[STATED GOAL]: Reproduce the lines of the listing below exactly as they appear, starting with the line that contains "This screenshot has height=1131, width=1300." and going on through the line that contains "coord(22,59)", both included.

[DATASET RECORDS]:
========

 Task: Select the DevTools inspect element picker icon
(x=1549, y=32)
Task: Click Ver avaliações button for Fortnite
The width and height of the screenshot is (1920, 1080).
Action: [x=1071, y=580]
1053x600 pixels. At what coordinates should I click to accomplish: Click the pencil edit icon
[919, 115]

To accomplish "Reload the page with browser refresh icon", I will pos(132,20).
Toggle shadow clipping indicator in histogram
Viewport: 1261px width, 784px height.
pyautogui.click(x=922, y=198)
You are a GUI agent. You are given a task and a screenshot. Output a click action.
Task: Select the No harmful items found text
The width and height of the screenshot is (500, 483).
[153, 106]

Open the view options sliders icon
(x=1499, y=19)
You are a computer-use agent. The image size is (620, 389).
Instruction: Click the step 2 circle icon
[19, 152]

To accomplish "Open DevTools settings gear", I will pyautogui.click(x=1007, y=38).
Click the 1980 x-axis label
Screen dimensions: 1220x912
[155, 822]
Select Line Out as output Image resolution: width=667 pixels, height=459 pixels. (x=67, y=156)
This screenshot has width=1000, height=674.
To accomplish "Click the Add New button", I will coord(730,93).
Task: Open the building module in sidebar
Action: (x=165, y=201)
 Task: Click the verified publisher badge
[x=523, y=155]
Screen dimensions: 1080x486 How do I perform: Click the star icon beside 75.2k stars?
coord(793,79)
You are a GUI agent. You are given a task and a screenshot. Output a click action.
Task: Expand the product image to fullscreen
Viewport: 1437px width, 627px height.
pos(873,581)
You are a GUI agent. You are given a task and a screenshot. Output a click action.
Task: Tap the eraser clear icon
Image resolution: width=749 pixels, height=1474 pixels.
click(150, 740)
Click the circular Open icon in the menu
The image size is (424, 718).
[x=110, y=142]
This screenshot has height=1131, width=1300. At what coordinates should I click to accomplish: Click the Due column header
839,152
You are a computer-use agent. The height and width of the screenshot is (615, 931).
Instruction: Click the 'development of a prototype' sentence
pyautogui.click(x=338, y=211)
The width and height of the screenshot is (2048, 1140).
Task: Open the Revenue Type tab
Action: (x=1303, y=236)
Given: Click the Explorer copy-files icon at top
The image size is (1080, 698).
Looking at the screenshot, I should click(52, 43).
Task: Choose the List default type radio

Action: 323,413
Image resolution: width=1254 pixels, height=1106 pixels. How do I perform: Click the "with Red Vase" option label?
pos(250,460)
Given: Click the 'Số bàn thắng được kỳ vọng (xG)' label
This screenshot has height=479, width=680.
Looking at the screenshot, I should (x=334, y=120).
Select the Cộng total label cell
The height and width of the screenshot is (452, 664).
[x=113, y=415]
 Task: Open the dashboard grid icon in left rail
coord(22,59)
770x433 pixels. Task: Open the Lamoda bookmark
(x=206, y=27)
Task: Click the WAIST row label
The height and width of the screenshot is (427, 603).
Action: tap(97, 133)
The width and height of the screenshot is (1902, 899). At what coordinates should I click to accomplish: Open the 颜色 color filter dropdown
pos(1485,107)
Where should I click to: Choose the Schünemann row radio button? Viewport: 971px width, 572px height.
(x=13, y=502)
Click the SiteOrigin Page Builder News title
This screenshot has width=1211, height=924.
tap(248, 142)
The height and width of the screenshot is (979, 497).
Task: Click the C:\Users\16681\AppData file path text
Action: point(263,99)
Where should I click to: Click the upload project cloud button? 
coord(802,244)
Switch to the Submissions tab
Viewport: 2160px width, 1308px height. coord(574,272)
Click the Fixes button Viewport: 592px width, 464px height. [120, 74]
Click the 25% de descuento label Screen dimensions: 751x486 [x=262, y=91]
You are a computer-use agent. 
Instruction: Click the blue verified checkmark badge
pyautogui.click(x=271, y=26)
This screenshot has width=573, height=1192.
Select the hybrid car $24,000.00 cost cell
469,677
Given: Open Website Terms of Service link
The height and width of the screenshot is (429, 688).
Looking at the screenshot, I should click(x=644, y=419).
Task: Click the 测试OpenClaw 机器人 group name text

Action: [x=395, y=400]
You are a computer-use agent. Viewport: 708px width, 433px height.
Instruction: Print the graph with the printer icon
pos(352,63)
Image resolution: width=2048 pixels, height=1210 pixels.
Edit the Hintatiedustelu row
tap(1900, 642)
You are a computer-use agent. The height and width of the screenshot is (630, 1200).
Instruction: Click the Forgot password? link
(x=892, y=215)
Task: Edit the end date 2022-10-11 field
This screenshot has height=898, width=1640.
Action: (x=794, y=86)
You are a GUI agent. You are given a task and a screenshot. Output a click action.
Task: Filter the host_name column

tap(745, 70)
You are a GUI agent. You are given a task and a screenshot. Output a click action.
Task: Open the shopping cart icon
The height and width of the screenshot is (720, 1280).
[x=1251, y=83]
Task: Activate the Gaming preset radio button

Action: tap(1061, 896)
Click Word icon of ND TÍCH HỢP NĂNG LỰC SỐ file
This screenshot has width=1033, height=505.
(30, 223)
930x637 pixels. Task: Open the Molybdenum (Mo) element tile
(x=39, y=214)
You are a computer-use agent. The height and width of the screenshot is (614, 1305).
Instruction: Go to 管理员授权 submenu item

========

[RESULT FOR THIS TASK]:
This screenshot has height=1131, width=1300. At what coordinates should I click to accomplish: Click the Due column header
839,152
You are a computer-use agent. The height and width of the screenshot is (615, 931).
Instruction: Click the 'development of a prototype' sentence
pyautogui.click(x=338, y=211)
The width and height of the screenshot is (2048, 1140).
Task: Open the Revenue Type tab
Action: (x=1303, y=236)
Given: Click the Explorer copy-files icon at top
The image size is (1080, 698).
Looking at the screenshot, I should click(52, 43).
Task: Choose the List default type radio

Action: 323,413
Image resolution: width=1254 pixels, height=1106 pixels. How do I perform: Click the "with Red Vase" option label?
pos(250,460)
Given: Click the 'Số bàn thắng được kỳ vọng (xG)' label
This screenshot has height=479, width=680.
Looking at the screenshot, I should (x=334, y=120).
Select the Cộng total label cell
The height and width of the screenshot is (452, 664).
[x=113, y=415]
 Task: Open the dashboard grid icon in left rail
coord(22,59)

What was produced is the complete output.